* **Data supplied**:
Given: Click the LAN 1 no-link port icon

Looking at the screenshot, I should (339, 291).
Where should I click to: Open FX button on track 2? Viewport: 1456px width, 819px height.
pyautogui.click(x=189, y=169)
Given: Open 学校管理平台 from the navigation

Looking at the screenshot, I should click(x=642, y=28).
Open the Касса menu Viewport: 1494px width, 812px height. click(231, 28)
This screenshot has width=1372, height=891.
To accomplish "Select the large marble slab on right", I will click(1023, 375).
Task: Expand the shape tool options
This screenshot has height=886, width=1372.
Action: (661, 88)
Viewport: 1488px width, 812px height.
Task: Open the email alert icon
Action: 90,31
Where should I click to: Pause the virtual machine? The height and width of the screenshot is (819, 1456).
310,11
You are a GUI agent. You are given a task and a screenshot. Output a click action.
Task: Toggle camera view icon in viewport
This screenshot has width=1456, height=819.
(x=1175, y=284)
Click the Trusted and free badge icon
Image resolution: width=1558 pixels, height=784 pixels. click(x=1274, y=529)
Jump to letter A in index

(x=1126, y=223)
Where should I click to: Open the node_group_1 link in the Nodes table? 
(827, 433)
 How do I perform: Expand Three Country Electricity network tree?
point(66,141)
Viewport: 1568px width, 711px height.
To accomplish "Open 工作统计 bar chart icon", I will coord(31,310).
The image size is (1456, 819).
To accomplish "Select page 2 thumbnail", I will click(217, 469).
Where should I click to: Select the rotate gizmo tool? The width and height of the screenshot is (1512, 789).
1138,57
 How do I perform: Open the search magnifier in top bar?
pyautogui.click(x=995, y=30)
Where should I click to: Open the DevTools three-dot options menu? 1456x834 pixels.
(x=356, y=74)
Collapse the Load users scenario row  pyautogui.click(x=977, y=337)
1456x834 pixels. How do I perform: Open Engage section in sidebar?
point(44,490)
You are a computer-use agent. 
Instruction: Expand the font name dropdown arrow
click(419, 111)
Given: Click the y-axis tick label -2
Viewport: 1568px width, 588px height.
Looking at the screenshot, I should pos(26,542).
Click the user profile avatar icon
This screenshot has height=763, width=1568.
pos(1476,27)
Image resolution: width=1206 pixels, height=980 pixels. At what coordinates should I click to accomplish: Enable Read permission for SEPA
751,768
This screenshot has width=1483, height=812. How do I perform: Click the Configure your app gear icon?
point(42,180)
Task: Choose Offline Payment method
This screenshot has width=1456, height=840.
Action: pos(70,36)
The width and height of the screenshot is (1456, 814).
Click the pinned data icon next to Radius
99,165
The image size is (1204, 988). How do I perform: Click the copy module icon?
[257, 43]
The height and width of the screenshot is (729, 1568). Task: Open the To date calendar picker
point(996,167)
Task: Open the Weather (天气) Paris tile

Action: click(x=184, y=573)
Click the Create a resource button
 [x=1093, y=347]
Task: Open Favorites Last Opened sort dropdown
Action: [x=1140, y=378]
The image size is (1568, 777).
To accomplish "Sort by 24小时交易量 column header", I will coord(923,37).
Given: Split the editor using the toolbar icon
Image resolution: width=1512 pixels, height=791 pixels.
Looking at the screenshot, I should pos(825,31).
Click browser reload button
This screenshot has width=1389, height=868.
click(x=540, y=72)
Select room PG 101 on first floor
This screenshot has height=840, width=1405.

* **Problem details**: Write out exactly the lines above from the line with "Click the pinned data icon next to Radius" through the line with "Given: Split the", both of them included, and leave out all other lines.

* **Exercise answer**:
Click the pinned data icon next to Radius
99,165
The image size is (1204, 988). How do I perform: Click the copy module icon?
[257, 43]
The height and width of the screenshot is (729, 1568). Task: Open the To date calendar picker
point(996,167)
Task: Open the Weather (天气) Paris tile

Action: click(x=184, y=573)
Click the Create a resource button
 [x=1093, y=347]
Task: Open Favorites Last Opened sort dropdown
Action: [x=1140, y=378]
The image size is (1568, 777).
To accomplish "Sort by 24小时交易量 column header", I will coord(923,37).
Given: Split the editor using the toolbar icon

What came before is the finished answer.